══ THE RECORDS ══

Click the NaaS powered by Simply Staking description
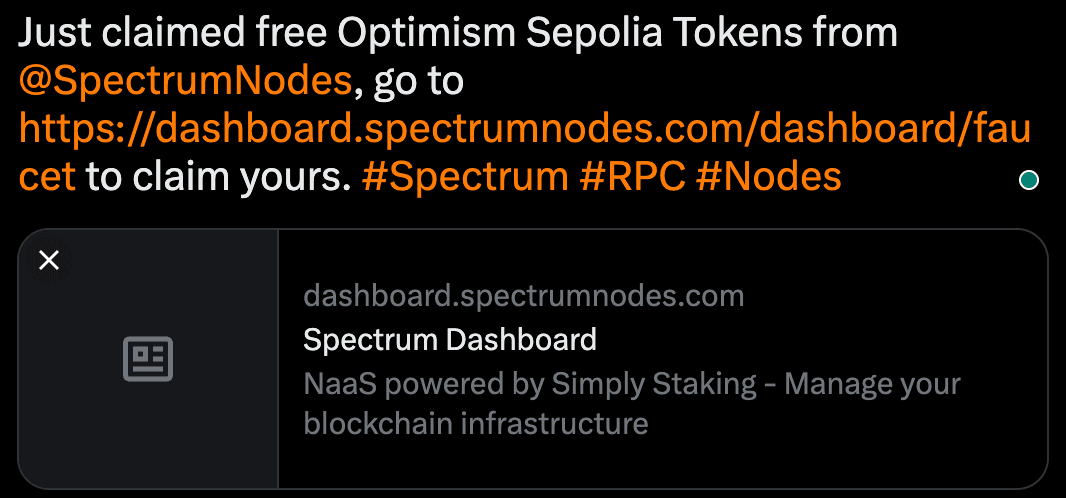 click(631, 383)
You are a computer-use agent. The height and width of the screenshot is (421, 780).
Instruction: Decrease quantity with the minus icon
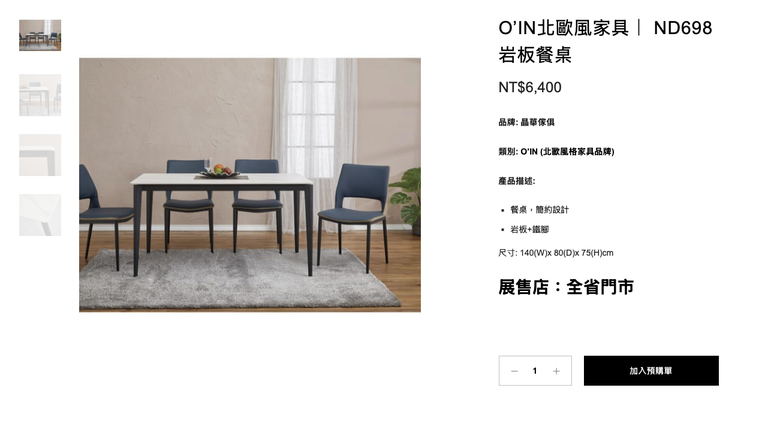pos(514,371)
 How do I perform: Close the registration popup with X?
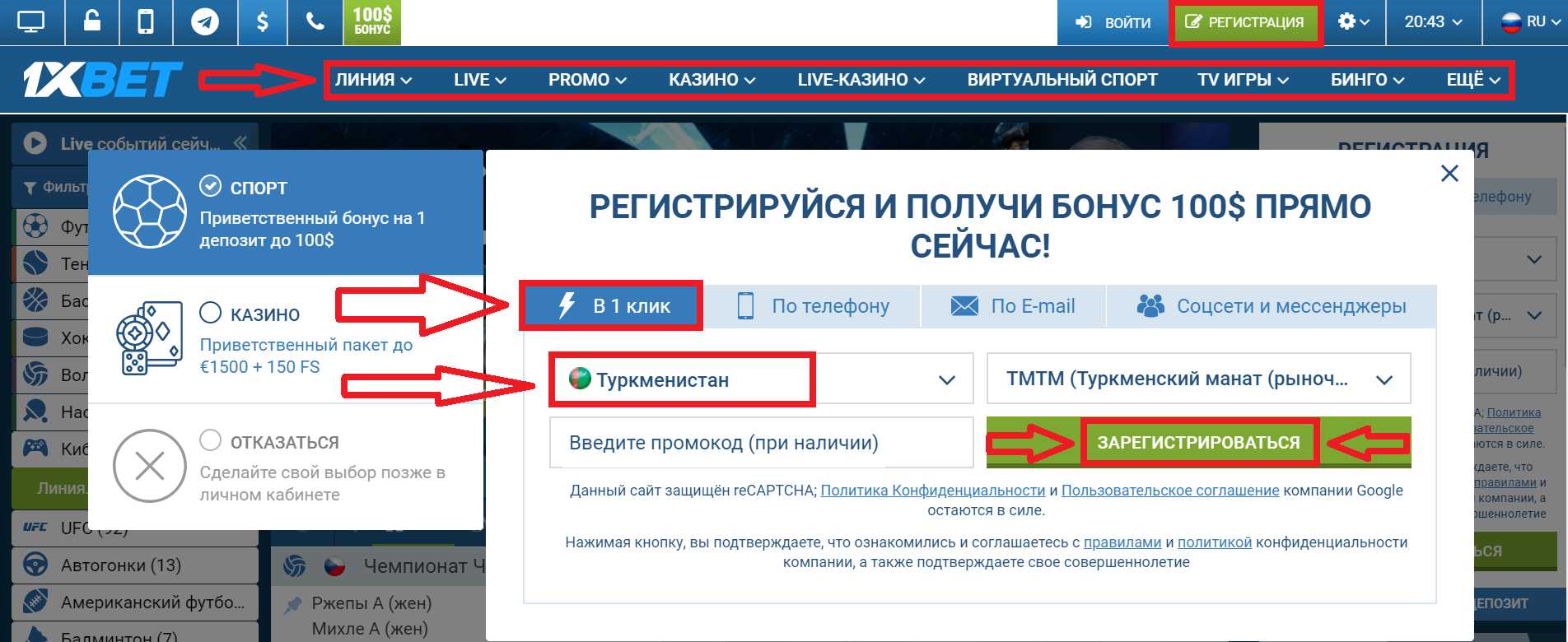click(1449, 173)
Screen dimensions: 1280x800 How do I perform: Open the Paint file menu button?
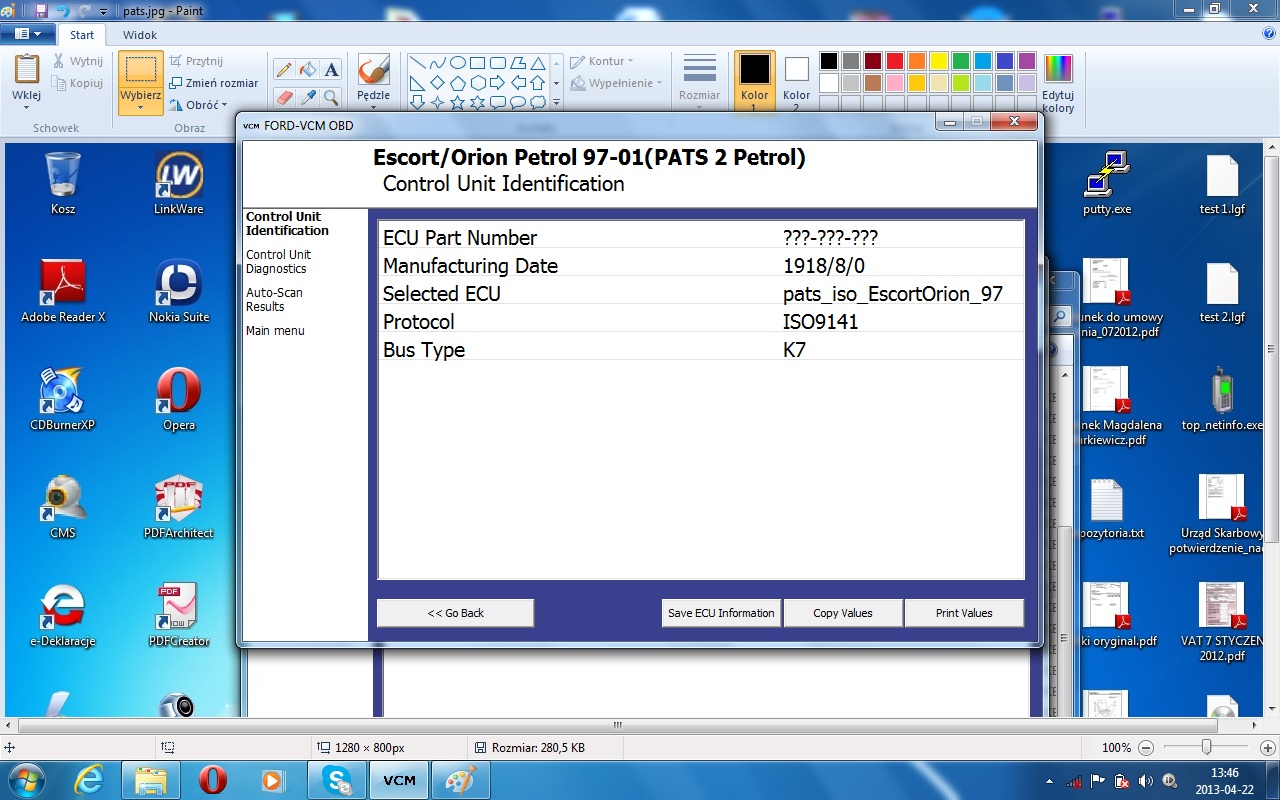click(x=27, y=34)
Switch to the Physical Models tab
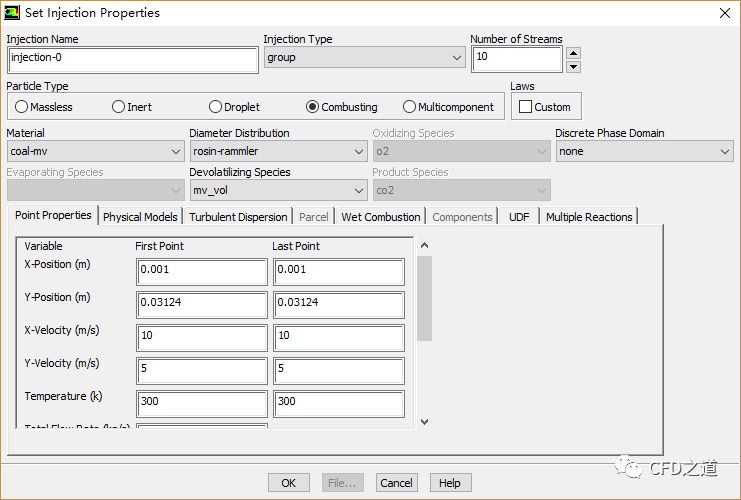This screenshot has height=500, width=741. 140,217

═══

### THE TASK
Nothing but the lines from the line containing "Screen dimensions: 1280x800" to the end of the records above should be repeated, exactly and with every picture omitted.

### ANSWER SECTION
Screen dimensions: 1280x800 How do I perform: Open the Paint file menu button?
click(x=27, y=34)
Switch to the Physical Models tab
This screenshot has height=500, width=741. 140,217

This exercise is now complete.